Another concern (although this one is not new) should be about the majority will. I think this concern can’t be explained under the democracy versus dictatorship model. We can have a perfect autocratic model, but if it’s what the majority wished for and voted for in perfect democratic elections, Can we speak about dictatorship? You know, Chavez is not just some bad guy alone doing non- democratic things. There’s also a society that for the better or the worse allows him to do it and you can’t leave this out of the analysis. I don’t want to be confused with the argument that everyone has the ruler it deserves, but rather that the society for reasons we can’t always understand builds its own ruler and in another direction, a ruler takes advantage of the society he commands. It’s some sort of an awful symbiosis.
3. In the same order of ideas I’m convinced by the experience of living under this system that we must stop just looking at the actions and caring more about the intentions. It doesn’t matter if, for a fact, Chavez is not yet a dictator. What matters is that for a fact, Chavez holds those intentions.
I’m not concerning about it because his intentions might come into reality. I have said earlier that they never will. Lets say we have not seen a case of a disease called “dictatorasis” since (put here the year you like, this gives room for a lot of discussion); and there's a guy who’s speaking about going to the graveyard to extract the body of the last person who died from that disease, and look for a component present in the DNA of his bones that can make the disease appear again. Even if we have loads of experts telling us that this guy is crazy and that doing that is impossible, it doesn’t mean we are going to like the guy. His intentions are more disrespectful with our achievements on our work of make the disease disappear than actually dangerous. But that doesn't mean we are just going to leave the guy alone.

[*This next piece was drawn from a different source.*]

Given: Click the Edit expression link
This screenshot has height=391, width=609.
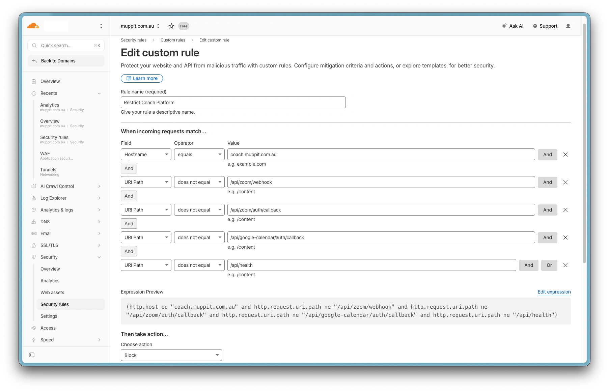Looking at the screenshot, I should [554, 292].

And Chavez intentions might not end up in a dictatorship but they are ending into a democracy filled with vices and limits and lack of political culture. Not exactly the kind of system I want to live under.
4. Last but not least I must say that there are political systems, democratic systems, which are built under speeches that concern us in terms of losing individual rights but that doesn’t mean they are not any less democratic.
There are many examples, but right now I can only remember two speeches in particular: the security speech and the hunger speech. Those speeches work as politically correct excuses to make actions that neither provide more security nor mitigate hunger but give excuses, plus democratic support, to all kinds of arbitrary actions. Chavez uses both, but the hunger speech has provided him more legitimacy, especially over seas. So we must concern about such speeches, we must show to others that they are not cute caring words from our president and we must raise our voices against it. Not because the democracy is in danger, but because we are in a democracy expressing dissent and because we don’t want to fall in a democracy filled with arbitrary actions. We are not doing it because Chavez is a dictator but because his arbitrary actions reduce the guarantees we need to pursue a normal personal life and fair and normal aspirations. And the good part is, like I said on point 1, that we have indefinite channels to raise our voices against him.
So I think we can speak now about new ways under democracy is presented to us. They have some authoritarian basis and some dictatorship parallels. But just because they are not a dictatorship in the Mussolini, Hitler, Stalin, Pinochet, Castro, Pol- Pot, Pérez Jiménez kind of way, just because they are not dictatorships we shouldn’t be any less concerned. I think we have reached a time where our request is not about being in a democracy instead of a dictatorship. But to be in a better, more fair and respectful democracy instead of one that continuously make us doubt of the term.
Well Cochi, that’s all I can say. I’ll be looking forward for your reply. And even better, I’ll be also waiting for the reply of other readers, if they wish to join the discussion.